Bagi penggemar sepak bola Indonesia, kebijakan Uruguay menarik perhatian karena mengangkat legenda lokal ke posisi strategis. Di Indonesia sendiri, diskusi serupa sering muncul terkait peluang mantan pemain seperti Bambang Pamungkas atau Boaz Solossa memimpin timnas, meski hingga kini pelatih asing masih mendominasi.

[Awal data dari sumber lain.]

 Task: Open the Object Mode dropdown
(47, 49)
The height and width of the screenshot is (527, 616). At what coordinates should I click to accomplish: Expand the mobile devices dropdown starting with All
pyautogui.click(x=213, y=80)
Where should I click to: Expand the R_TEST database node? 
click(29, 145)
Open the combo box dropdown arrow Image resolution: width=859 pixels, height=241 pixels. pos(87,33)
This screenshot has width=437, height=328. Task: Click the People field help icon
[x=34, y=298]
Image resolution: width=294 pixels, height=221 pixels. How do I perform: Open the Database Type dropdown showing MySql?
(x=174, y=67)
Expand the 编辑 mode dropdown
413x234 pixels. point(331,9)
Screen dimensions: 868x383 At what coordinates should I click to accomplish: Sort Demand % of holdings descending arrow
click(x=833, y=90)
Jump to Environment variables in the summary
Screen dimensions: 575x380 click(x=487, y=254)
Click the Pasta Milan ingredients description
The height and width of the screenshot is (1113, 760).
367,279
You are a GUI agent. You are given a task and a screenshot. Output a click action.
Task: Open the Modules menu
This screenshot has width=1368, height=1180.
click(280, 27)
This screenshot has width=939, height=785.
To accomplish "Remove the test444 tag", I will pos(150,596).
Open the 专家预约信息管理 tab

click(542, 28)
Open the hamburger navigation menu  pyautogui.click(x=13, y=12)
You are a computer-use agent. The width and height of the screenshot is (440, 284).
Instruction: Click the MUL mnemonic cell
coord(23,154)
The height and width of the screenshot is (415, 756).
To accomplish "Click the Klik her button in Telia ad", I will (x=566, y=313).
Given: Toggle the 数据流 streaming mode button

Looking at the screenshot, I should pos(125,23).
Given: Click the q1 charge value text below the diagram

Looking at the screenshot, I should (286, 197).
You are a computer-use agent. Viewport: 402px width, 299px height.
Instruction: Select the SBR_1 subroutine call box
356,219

Namun, tantangan Forlan tidak ringan. Ia harus membuktikan kemampuan manajemen tim di level tinggi, terutama saat menghadapi jadwal uji coba September hingga November serta kualifikasi Piala Dunia 2026 yang akan dimulai tahun depan. Tekanan hasil instan dari media dan suporter Uruguay sangat besar.
Kutipan dari pernyataan AUF menekankan bahwa Forlan "kembali ke tempat di mana ia meninggalkan jejak abadi" dan diharapkan membawa kepemimpinan serta pengetahuan mendalam tentang sepak bola internasional. Frasa ini mencerminkan harapan emosional sekaligus teknis dari federasi.
Jadwal persahabatan yang akan datang menjadi uji coba pertama. Jika Forlan mampu mengubah suasana tim dan mengekstrak potensi pemain muda, Uruguay bisa kembali menjadi kekuatan di Amerika Selatan. Sebaliknya, kegagalan mungkin memaksa AUF mencari kembali pelatih asing berpengalaman.
Dari perspektif jangka panjang, keberhasilan Forlan dapat menjadi template bagi negara lain yang ingin mengandalkan legenda domestik sebagai pelatih. Tren ini juga relevan bagi Indonesia yang sedang mengevaluasi strategi pengembangan pelatih lokal di era profesional.
Saat ini, mata seluruh dunia sepak bola tertuju ke Montevideo. Forlan, yang pernah dinobatkan Pemain Terbaik Piala Dunia 2010, kini berdiri di garis tepi dengan beban sejarah dan harapan jutaan suporter. Apakah ia mampu mengubah narasi timnas Uruguay? Jawabannya akan terungkap dalam bulan-bulan mendatang.